When it's a painting by Jasper Johns.
I took some photographs at the Met Museum of one of my favorite works by Johns, White Flag from 1955.
I think it's very beautiful in a chilly intellectual way. It's painted on 3 separate panels in encaustic, pigment mixed with wax. Johns built up the layers by applying not only paint, but also shredded bits of newspaper and cloth in the semi-transparent wax paint. He also mixed in some oil paint with various types of white pigment.
This is the largest of Johns' flag paintings and the first of his monochrome pictures. The flag in this country is a sacramental object with all kinds of rules and protocols for its handling. I remember being trained in Boy Scouts in the exact procedures for raising and lowering and folding the flag. Sometimes Torah scrolls and the Reserved Sacrament get less respect than the American flag.
Johns painted this at the height of the Cold War during those waves of anxious nationalism and paranoia that swept through the country when it found out it no longer had the monopoly on nuclear weapons.

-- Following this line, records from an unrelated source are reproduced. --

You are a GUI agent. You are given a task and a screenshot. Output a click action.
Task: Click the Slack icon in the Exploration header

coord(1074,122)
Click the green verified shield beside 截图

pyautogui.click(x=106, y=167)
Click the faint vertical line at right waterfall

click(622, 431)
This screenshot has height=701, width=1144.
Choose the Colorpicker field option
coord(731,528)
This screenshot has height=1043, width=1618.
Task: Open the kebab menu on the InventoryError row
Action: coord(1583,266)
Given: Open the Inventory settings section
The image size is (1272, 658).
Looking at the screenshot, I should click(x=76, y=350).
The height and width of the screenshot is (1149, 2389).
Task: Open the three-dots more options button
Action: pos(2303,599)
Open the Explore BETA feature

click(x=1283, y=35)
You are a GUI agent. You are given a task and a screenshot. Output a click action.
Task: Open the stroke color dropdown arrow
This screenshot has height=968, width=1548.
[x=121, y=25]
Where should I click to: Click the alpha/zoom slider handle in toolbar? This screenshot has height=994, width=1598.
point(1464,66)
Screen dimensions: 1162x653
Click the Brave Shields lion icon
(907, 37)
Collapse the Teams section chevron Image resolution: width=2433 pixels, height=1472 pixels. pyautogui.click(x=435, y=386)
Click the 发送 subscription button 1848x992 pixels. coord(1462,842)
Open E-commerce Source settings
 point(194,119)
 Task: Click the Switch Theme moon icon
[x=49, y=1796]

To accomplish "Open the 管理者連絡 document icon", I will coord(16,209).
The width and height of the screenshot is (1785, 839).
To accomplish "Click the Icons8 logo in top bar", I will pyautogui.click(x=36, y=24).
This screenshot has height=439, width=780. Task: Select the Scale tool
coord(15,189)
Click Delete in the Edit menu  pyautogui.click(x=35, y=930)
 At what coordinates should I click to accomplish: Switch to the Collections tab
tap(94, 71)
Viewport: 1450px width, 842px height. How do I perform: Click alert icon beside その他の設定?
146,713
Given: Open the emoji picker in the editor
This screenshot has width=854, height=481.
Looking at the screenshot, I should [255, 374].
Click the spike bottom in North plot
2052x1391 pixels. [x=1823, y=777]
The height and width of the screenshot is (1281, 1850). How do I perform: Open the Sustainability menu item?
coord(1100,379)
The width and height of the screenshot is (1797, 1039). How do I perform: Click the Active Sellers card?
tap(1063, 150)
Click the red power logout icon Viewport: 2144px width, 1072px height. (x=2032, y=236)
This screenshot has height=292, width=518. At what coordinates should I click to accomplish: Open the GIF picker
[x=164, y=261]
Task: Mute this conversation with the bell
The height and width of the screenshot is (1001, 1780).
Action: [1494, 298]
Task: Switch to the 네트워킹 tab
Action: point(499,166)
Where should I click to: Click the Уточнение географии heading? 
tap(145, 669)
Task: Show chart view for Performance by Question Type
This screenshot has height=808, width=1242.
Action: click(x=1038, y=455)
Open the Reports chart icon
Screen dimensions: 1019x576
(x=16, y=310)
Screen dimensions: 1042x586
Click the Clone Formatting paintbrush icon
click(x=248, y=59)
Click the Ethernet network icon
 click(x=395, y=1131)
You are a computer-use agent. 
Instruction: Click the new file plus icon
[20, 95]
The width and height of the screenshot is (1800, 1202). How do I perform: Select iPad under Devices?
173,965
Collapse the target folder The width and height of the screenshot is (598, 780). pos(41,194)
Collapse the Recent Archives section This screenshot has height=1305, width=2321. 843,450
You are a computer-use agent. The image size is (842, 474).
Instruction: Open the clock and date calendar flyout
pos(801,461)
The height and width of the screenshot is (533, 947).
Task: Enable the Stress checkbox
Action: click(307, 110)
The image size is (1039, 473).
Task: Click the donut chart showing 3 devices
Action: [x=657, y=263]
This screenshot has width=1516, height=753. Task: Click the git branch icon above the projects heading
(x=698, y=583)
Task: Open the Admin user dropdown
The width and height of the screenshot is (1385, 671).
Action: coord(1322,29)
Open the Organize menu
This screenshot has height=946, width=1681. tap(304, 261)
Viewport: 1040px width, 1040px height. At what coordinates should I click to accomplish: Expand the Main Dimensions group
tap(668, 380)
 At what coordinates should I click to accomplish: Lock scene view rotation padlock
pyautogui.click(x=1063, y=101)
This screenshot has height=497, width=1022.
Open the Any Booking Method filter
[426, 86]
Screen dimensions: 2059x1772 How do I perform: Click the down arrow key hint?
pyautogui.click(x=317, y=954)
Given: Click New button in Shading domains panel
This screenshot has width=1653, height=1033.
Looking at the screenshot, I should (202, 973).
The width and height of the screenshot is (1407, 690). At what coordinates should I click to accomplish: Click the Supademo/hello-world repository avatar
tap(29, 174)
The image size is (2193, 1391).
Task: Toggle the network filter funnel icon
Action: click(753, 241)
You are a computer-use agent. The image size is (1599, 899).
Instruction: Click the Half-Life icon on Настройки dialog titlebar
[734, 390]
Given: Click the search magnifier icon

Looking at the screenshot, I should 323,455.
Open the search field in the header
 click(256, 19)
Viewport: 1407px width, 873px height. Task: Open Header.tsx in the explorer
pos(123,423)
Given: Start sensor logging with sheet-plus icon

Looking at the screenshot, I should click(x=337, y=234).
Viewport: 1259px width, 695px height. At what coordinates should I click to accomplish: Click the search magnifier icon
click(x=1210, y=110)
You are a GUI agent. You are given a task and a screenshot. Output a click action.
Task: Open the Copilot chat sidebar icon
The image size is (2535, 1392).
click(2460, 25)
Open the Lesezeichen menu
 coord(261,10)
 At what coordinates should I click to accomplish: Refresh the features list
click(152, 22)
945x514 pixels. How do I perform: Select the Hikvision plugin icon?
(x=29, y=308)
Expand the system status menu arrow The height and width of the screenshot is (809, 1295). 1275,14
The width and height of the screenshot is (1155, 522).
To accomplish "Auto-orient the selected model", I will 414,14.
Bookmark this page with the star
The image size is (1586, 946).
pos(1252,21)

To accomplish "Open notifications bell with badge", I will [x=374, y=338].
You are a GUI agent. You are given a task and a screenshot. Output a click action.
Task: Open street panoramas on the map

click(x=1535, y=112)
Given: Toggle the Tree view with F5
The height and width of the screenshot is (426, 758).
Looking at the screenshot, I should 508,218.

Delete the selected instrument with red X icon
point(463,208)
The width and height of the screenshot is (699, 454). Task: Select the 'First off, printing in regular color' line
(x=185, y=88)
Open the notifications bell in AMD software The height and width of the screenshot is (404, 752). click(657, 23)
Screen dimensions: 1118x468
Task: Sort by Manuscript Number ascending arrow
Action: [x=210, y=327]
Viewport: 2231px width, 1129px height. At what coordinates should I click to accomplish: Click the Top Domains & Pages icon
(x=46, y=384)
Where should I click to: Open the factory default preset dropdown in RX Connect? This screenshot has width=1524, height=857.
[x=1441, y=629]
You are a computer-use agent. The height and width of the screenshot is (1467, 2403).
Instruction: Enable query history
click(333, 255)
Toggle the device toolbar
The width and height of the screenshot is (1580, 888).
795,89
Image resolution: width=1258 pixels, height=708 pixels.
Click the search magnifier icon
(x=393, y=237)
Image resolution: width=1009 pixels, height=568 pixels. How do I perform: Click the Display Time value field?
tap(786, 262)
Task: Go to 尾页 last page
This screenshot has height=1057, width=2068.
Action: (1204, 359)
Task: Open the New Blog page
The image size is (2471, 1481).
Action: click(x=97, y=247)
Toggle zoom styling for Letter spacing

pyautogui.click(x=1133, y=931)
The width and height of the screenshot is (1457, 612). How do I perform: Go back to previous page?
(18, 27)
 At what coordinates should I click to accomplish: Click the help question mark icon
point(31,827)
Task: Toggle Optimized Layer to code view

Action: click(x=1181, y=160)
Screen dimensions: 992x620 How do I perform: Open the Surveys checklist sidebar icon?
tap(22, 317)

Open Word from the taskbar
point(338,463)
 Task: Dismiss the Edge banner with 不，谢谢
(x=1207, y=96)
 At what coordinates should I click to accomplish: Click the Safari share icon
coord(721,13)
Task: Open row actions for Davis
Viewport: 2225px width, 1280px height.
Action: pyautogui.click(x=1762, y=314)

Johns knew that as an intellectual, an artist living in New York, a former Southerner, and (at the time) a deeply closeted gay man, he was near the top of everyone's list of suspects.
He responded by turning something that had a whole lot of meaning for people into something to be regarded aesthetically.
So what do you think? Is he subverting the flag and its meaning? Or might he be trying to re-examine and re-imagine our feelings about it and what it stands for?
Happy July 4th weekend!
1 comment:
Sorry, it just doesn't do much for me. To me, it's Pop (and that's really not a good thing).